**Exercise aim**
Write out every entry again exactly as it stands.

(Data excerpts)
-=-=-

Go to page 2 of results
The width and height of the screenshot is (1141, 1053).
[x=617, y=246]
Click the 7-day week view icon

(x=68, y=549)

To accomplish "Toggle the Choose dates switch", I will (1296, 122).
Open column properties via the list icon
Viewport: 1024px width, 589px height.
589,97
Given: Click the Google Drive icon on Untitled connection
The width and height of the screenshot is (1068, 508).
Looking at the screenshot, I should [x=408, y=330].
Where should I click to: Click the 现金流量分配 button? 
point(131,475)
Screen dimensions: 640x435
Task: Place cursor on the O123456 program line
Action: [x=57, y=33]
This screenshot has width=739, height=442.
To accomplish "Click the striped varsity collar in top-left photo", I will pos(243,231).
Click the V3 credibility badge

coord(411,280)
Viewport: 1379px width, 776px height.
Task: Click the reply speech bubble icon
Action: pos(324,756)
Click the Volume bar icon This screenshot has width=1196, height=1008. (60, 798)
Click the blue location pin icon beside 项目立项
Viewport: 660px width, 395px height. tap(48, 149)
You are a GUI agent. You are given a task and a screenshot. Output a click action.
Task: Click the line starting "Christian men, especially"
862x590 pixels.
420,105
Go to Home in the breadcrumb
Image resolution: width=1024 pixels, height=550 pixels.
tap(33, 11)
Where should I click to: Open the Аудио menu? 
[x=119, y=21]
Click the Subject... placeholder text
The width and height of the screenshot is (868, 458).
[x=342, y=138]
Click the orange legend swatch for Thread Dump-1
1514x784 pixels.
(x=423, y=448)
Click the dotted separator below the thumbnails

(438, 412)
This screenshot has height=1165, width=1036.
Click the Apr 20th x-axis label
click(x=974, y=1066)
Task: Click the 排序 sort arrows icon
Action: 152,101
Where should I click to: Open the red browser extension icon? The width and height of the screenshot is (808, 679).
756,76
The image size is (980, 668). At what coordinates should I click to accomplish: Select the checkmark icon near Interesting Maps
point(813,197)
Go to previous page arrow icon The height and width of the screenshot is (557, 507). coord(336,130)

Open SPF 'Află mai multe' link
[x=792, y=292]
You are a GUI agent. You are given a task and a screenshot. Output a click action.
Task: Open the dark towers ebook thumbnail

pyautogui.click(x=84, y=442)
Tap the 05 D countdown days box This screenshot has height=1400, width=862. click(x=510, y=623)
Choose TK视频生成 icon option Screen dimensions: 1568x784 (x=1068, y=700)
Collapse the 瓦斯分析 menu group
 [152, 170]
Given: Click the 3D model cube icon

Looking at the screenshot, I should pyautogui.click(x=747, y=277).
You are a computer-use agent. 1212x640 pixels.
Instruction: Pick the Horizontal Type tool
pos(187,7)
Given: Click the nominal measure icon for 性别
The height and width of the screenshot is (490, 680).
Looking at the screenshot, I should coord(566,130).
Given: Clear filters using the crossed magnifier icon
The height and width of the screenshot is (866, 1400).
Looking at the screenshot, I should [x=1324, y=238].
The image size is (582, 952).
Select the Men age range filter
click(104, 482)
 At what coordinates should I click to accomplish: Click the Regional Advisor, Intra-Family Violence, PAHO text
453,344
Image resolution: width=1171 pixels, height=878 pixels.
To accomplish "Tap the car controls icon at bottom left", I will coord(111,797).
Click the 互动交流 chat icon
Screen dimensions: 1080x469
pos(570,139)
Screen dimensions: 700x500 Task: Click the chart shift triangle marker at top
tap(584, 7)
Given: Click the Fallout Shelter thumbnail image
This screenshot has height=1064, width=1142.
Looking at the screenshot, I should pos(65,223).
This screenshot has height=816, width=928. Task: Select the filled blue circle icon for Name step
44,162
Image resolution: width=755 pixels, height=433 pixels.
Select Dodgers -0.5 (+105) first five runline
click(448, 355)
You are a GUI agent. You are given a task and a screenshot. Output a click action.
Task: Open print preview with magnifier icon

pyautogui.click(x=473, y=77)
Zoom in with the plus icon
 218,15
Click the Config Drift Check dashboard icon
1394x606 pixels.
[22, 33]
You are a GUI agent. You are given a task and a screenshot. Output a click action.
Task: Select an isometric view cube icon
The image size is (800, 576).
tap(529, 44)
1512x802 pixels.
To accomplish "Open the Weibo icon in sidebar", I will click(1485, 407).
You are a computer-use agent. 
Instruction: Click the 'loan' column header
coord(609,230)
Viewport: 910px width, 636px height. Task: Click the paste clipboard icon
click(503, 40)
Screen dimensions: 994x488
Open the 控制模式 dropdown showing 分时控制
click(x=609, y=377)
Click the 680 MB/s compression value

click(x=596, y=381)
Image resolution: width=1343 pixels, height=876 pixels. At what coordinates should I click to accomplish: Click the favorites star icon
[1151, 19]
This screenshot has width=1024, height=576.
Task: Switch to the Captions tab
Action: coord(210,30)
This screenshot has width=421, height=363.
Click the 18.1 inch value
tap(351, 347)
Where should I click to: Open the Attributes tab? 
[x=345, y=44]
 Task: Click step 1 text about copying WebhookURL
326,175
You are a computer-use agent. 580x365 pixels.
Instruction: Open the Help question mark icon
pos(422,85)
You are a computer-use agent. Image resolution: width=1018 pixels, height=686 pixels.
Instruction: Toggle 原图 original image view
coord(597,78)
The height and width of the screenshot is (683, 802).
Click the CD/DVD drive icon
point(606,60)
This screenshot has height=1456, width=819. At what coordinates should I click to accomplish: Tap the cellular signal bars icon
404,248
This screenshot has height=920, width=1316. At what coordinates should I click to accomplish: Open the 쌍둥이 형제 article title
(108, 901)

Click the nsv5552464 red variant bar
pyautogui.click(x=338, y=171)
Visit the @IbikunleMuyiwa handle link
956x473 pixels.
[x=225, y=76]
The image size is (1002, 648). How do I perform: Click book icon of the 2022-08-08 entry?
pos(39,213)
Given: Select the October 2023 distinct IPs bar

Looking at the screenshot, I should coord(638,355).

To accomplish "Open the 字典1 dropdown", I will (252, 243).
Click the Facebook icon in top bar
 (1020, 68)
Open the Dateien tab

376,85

-=-=-

**Reply**
Go to page 2 of results
The width and height of the screenshot is (1141, 1053).
[x=617, y=246]
Click the 7-day week view icon

(x=68, y=549)

To accomplish "Toggle the Choose dates switch", I will (1296, 122).
Open column properties via the list icon
Viewport: 1024px width, 589px height.
589,97
Given: Click the Google Drive icon on Untitled connection
The width and height of the screenshot is (1068, 508).
Looking at the screenshot, I should [x=408, y=330].
Where should I click to: Click the 现金流量分配 button? 
point(131,475)
Screen dimensions: 640x435
Task: Place cursor on the O123456 program line
Action: [x=57, y=33]
This screenshot has width=739, height=442.
To accomplish "Click the striped varsity collar in top-left photo", I will pos(243,231).
Click the V3 credibility badge

coord(411,280)
Viewport: 1379px width, 776px height.
Task: Click the reply speech bubble icon
Action: pos(324,756)
Click the Volume bar icon This screenshot has width=1196, height=1008. (60, 798)
Click the blue location pin icon beside 项目立项
Viewport: 660px width, 395px height. tap(48, 149)
You are a GUI agent. You are given a task and a screenshot. Output a click action.
Task: Click the line starting "Christian men, especially"
862x590 pixels.
420,105
Go to Home in the breadcrumb
Image resolution: width=1024 pixels, height=550 pixels.
tap(33, 11)
Where should I click to: Open the Аудио menu? 
[x=119, y=21]
Click the Subject... placeholder text
The width and height of the screenshot is (868, 458).
[x=342, y=138]
Click the orange legend swatch for Thread Dump-1
1514x784 pixels.
(x=423, y=448)
Click the dotted separator below the thumbnails

(438, 412)
This screenshot has height=1165, width=1036.
Click the Apr 20th x-axis label
click(x=974, y=1066)
Task: Click the 排序 sort arrows icon
Action: 152,101
Where should I click to: Open the red browser extension icon? The width and height of the screenshot is (808, 679).
756,76
The image size is (980, 668). At what coordinates should I click to accomplish: Select the checkmark icon near Interesting Maps
point(813,197)
Go to previous page arrow icon The height and width of the screenshot is (557, 507). coord(336,130)

Open SPF 'Află mai multe' link
[x=792, y=292]
You are a GUI agent. You are given a task and a screenshot. Output a click action.
Task: Open the dark towers ebook thumbnail

pyautogui.click(x=84, y=442)
Tap the 05 D countdown days box This screenshot has height=1400, width=862. click(x=510, y=623)
Choose TK视频生成 icon option Screen dimensions: 1568x784 (x=1068, y=700)
Collapse the 瓦斯分析 menu group
 [152, 170]
Given: Click the 3D model cube icon

Looking at the screenshot, I should pyautogui.click(x=747, y=277).
You are a computer-use agent. 1212x640 pixels.
Instruction: Pick the Horizontal Type tool
pos(187,7)
Given: Click the nominal measure icon for 性别
The height and width of the screenshot is (490, 680).
Looking at the screenshot, I should coord(566,130).
Given: Clear filters using the crossed magnifier icon
The height and width of the screenshot is (866, 1400).
Looking at the screenshot, I should [x=1324, y=238].
The image size is (582, 952).
Select the Men age range filter
click(104, 482)
 At what coordinates should I click to accomplish: Click the Regional Advisor, Intra-Family Violence, PAHO text
453,344
Image resolution: width=1171 pixels, height=878 pixels.
To accomplish "Tap the car controls icon at bottom left", I will coord(111,797).
Click the 互动交流 chat icon
Screen dimensions: 1080x469
pos(570,139)
Screen dimensions: 700x500 Task: Click the chart shift triangle marker at top
tap(584, 7)
Given: Click the Fallout Shelter thumbnail image
This screenshot has height=1064, width=1142.
Looking at the screenshot, I should pos(65,223).
This screenshot has height=816, width=928. Task: Select the filled blue circle icon for Name step
44,162
Image resolution: width=755 pixels, height=433 pixels.
Select Dodgers -0.5 (+105) first five runline
click(448, 355)
You are a GUI agent. You are given a task and a screenshot. Output a click action.
Task: Open print preview with magnifier icon

pyautogui.click(x=473, y=77)
Zoom in with the plus icon
 218,15
Click the Config Drift Check dashboard icon
1394x606 pixels.
[22, 33]
You are a GUI agent. You are given a task and a screenshot. Output a click action.
Task: Select an isometric view cube icon
The image size is (800, 576).
tap(529, 44)
1512x802 pixels.
To accomplish "Open the Weibo icon in sidebar", I will click(1485, 407).
You are a computer-use agent. 
Instruction: Click the 'loan' column header
coord(609,230)
Viewport: 910px width, 636px height. Task: Click the paste clipboard icon
click(503, 40)
Screen dimensions: 994x488
Open the 控制模式 dropdown showing 分时控制
click(x=609, y=377)
Click the 680 MB/s compression value

click(x=596, y=381)
Image resolution: width=1343 pixels, height=876 pixels. At what coordinates should I click to accomplish: Click the favorites star icon
[1151, 19]
This screenshot has width=1024, height=576.
Task: Switch to the Captions tab
Action: coord(210,30)
This screenshot has width=421, height=363.
Click the 18.1 inch value
tap(351, 347)
Where should I click to: Open the Attributes tab? 
[x=345, y=44]
 Task: Click step 1 text about copying WebhookURL
326,175
You are a computer-use agent. 580x365 pixels.
Instruction: Open the Help question mark icon
pos(422,85)
You are a computer-use agent. Image resolution: width=1018 pixels, height=686 pixels.
Instruction: Toggle 原图 original image view
coord(597,78)
The height and width of the screenshot is (683, 802).
Click the CD/DVD drive icon
point(606,60)
This screenshot has height=1456, width=819. At what coordinates should I click to accomplish: Tap the cellular signal bars icon
404,248
This screenshot has height=920, width=1316. At what coordinates should I click to accomplish: Open the 쌍둥이 형제 article title
(108, 901)

Click the nsv5552464 red variant bar
pyautogui.click(x=338, y=171)
Visit the @IbikunleMuyiwa handle link
956x473 pixels.
[x=225, y=76]
The image size is (1002, 648). How do I perform: Click book icon of the 2022-08-08 entry?
pos(39,213)
Given: Select the October 2023 distinct IPs bar

Looking at the screenshot, I should coord(638,355).

To accomplish "Open the 字典1 dropdown", I will (252, 243).
Click the Facebook icon in top bar
 (1020, 68)
Open the Dateien tab

376,85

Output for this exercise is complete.